Files
DS-for-LA/README.md
Pawel Sarkowicz 9093ea2c13 to notebooks
2026-03-30 18:45:32 -04:00

3.4 KiB
Raw Blame History

Data Science for the Linear Algebraist

A practical, linear-algebra-first introduction to data science.

This repository demonstrates how core linear algebra concepts -- least squares, matrix decompositions, and spectral methods -- directly power modern data science and machine learning workflows. We finish off with a mini-project involving image denoising using the truncated SVD.
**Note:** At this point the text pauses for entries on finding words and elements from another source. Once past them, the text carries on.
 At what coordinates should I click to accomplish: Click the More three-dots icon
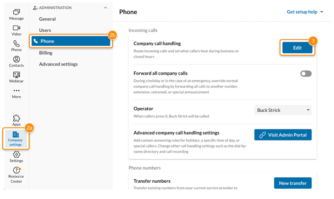[16, 91]
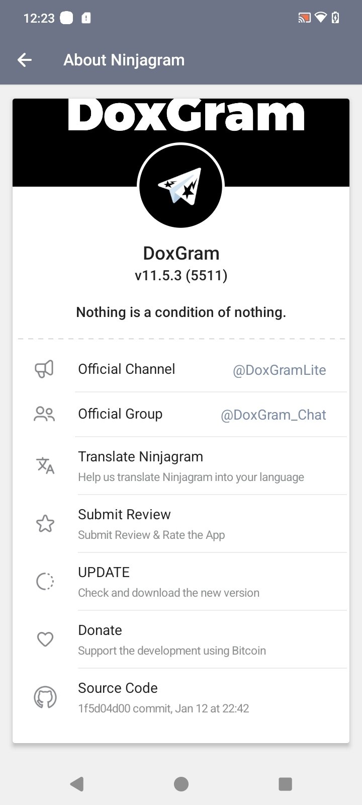Screen dimensions: 362x805
Task: Tap the heart Donate icon
Action: 45,639
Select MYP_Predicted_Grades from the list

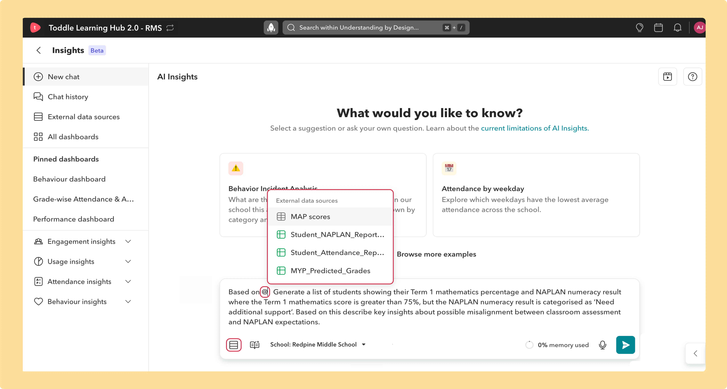(x=330, y=271)
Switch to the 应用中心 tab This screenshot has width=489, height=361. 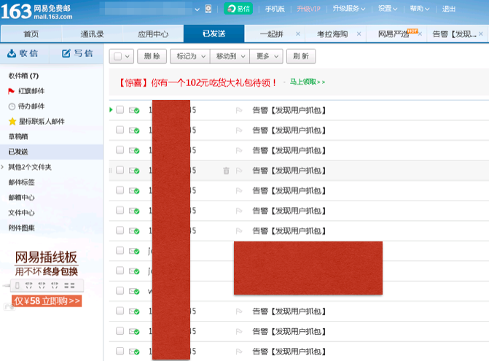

Rather than treating data science as a collection of tools, this project builds everything from first principles and connects theory to implementation through jupyter notebooks.


Structure

This project is organized as a collection of focused notebooks:

images/           # saved images/visualizations
notebooks/        # jupyter notebooks containing theory, code, visuals
bibliography.md   # references for essentially everything
requirements.txt  # python requirements
LICENSE           # project license

Each notebook is self-contained and moves from theory to implementation to visualization.


Topics

1. Least Squares Regression

  • Overdetermined systems
  • Normal equations
  • Geometric interpretation (projection onto column space)
  • Implementation using NumPy

2. QR Decomposition & SVD

  • Numerical stability vs. normal equations
  • Orthogonal bases and conditioning
  • Solving linear systems without forming X^T X

3. Some Notes & What Can Go Wrong

  • Other vector norms (L^1, L^\infty), as well as matrix norms (Frobenius, Operator)
  • What can go wrong?

4. Principal Component Analysis (PCA)

  • Dimensionality reduction via spectral methods
  • Relationship between covariance matrices and eigenvectors
  • Handling correlated features

5. Project: Spectral Image Denoising via Truncated SVD

  • Low-rank approximation of images
  • Noise removal using singular value truncation
  • RGB images (channel-wise SVD)
  • Quantitative evaluation (MSE, PSNR)

Example: Image Denoising via SVD

Given an image matrix A (for simplicity, let's go with greyscale), we compute its singular value decomposition:


A = U \Sigma V^T

We approximate the image using only the top k singular values:


A_k = U_k \Sigma_k V_k^T

This produces:

  • Noise reduction
  • Compression
  • A direct application of the EckartYoungMirsky theorem

For color images, this is applied independently to each channel (R, G, B).


Dependencies

  • Python 3
  • NumPy -- linear algebra
  • Pandas -- data handling
  • Matplotlib -- visualization
  • Pillow -- imaging library

Key Takeaways

  • Data science problems can be framed as:

    approximate solutions to linear systems

  • Numerical linear algebra is necessary; it determines:

    • stability
    • performance
    • model reliability
  • Spectral methods (SVD, PCA) provide:

    • structure
    • compression
    • interpretability

How to Run

git clone <your-repo-url>
cd data-science-linear-algebraist

pip install requirements.txt

jupyter notebook

Open any notebook inside the notebooks/ folder.


Purpose

This project is part of a broader effort to translate a background in pure mathematics into practical data science and machine learning skills.


Future Work

  • Add regularization (Ridge, Lasso)
  • Extend PCA to real datasets
  • Compare SVD vs. autoencoders for compression
  • Add performance benchmarks (QR vs SVD vs normal equations)

License

This project is licensed under the MIT License. See the LICENSE file for details.